The slow hard drives spin at about 5400 Rounds Per Minute (RPM), most drives spin at 7200 RPM and fast enterprise-grade drives can spin at 10,000 RPM. This sounds very fast, and indeed hard drives usually output about 100MB/second – 200MB/second.
Then there are SSDs, those have no moving parts and they don’t spin. They are built from Flash memory chips. You can think about them as large disk-on-key boxes. Those drives usually output about 400MB/second. sounds fast, right?
Here is the thing, thunderbolt is capable of more speed, but the drives are just not fast enough. What if you took two of those drives and only wrote half the data to each. you would gain an even faster speed. This is called RAID0. And this is the technology that the Glyph Atom Raid SSD uses. Spec-wise it is capable of about 1,000MB/second. Our new-ish macbook pro got to about 800MB/second which is quite impressive.

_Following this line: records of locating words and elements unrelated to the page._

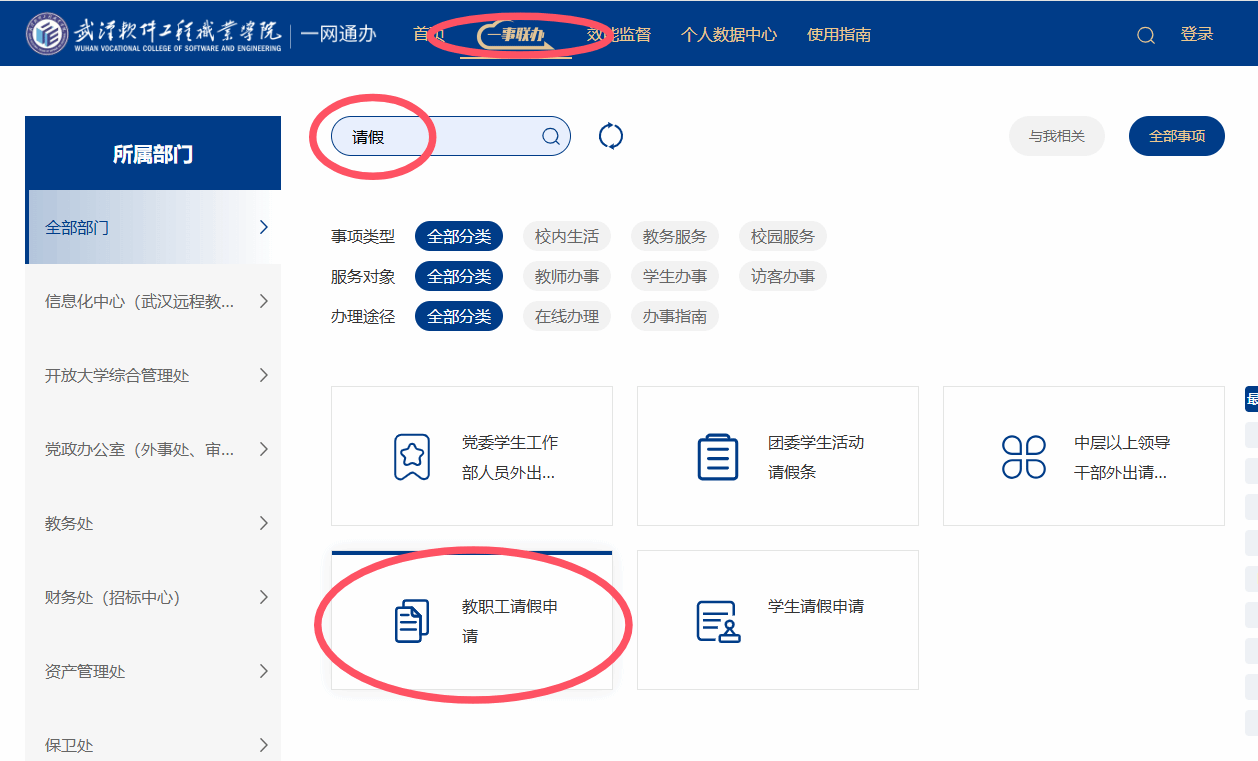Expand 资产管理处 department arrow
Image resolution: width=1258 pixels, height=761 pixels.
[x=264, y=671]
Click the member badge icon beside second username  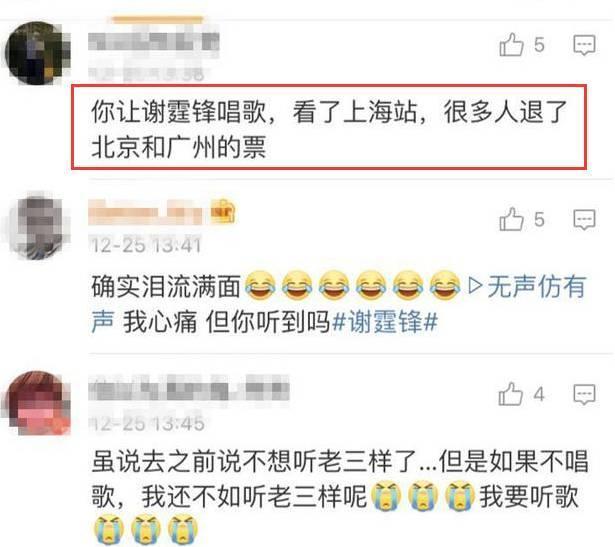pyautogui.click(x=223, y=212)
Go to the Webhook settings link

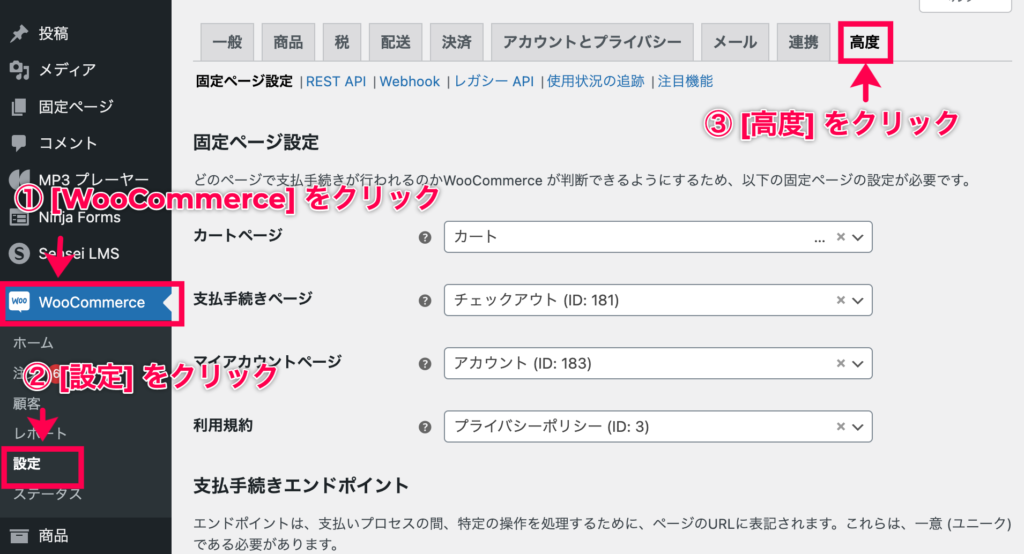pyautogui.click(x=409, y=82)
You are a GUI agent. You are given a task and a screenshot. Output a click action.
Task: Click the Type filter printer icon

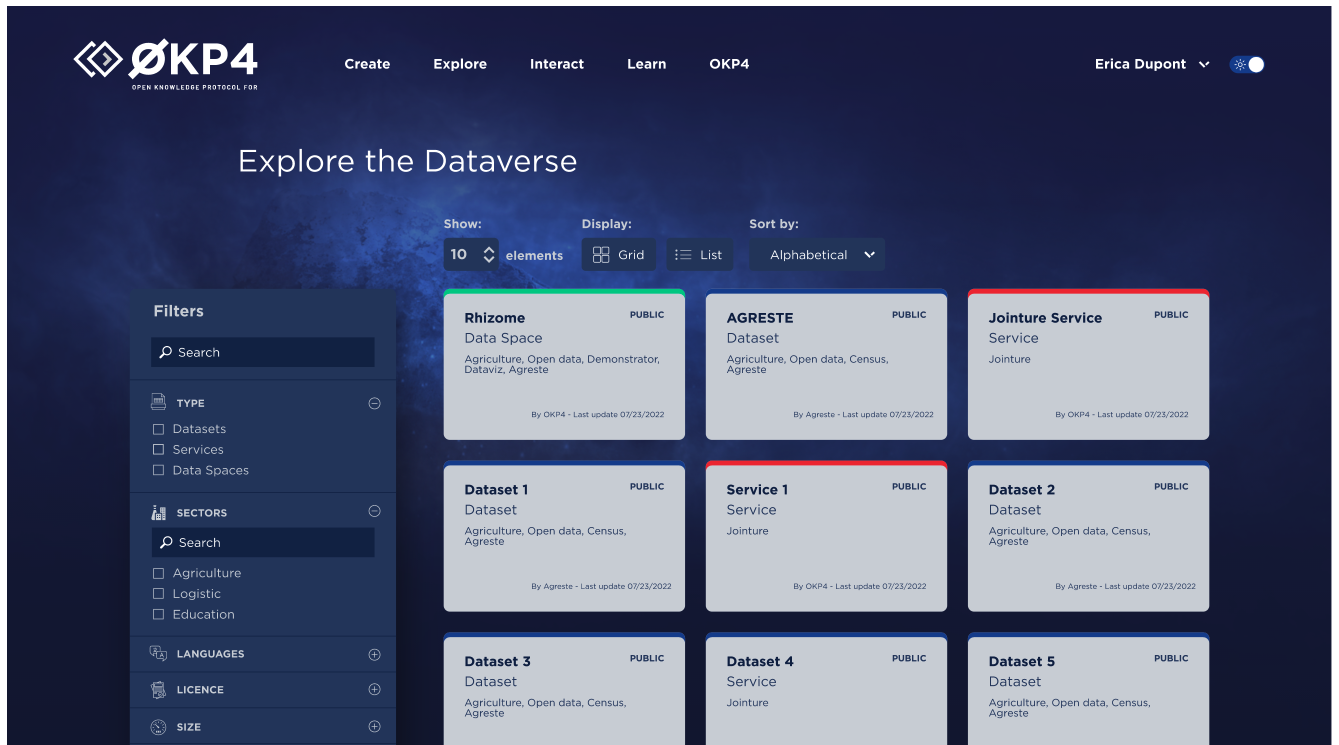coord(158,402)
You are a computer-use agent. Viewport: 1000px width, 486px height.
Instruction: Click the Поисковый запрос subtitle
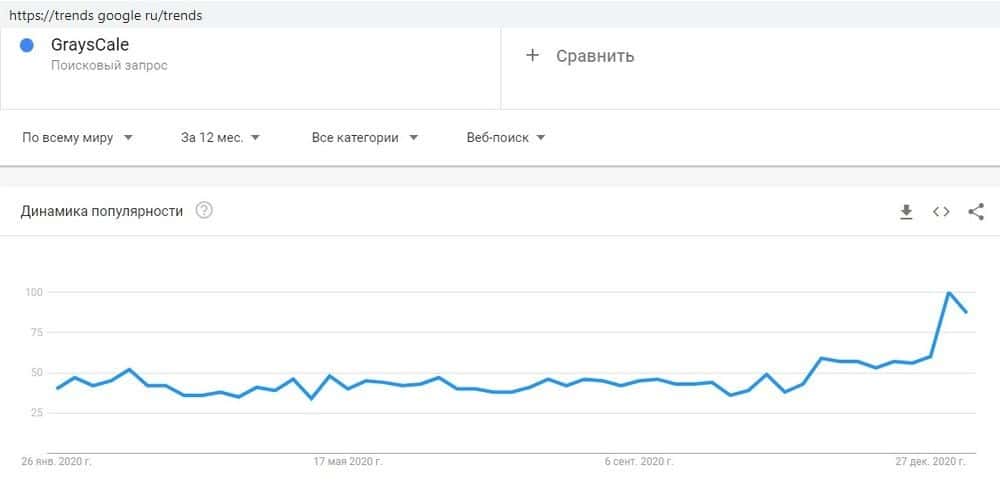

While the SSD and the RAID configuration take care of the rate at which you can read (or write) from the drive, you still need to get that data into (or out of) a computer.
The Atom Raid SSD uses Thunderbolt 3, which is technically (depending on the cable, port and so on) rated for up to 10Gbps/sec. And The Glyph indeed uses that bandwidth getting about one Gig/second. We measured about 800MB.second and if I had to speculate I would say its the cable or port that limited us and not the actual drive.
Here is a thing though, not all USB-C ports are Thunderbolt 3 ports, and not all Thunderbolt 3 ports are compatible with all speeds. My DELL XPS 15, for example, only implemented 2 lanes into its Thunderbolt port, capping the speed in half. If you plan on using this drive to its fullest make sure your computer indeed supports a 4-lane Thunderbolt port.
We ran three tests on the drive, and it’s probably best to watch the video. The TL;DR is as follows:
- We were able to get jsut over 800 MB/second with the Glyph supplied USBC-USBC cable (other cables did not perform as nicely, but that’s understandable). The older SSD got about 400 MB/second. The Atom Glyph got just over 800 MB/second
- Getting a 5.5GB 4K file from an A7III took 57 seconds with an HDD, 12 seconds with an old SSD and only 8 seconds with the Glyph Atom RAID.
- We were extremly happy working with the Glyph as a work-drive running multiple 4K streams and editing in real-time.
I really love the Glyph Atom RAID SSD. At $249.95 for 1TB, $399.95 for 2TB and $749.95 for 4TB is it not the cheapest drive in the market. (at MSRP it usually has about an $80 premium over the Samsung T5 @2TB). If you need the speed, though, you will be super-happy with a small fleet of those.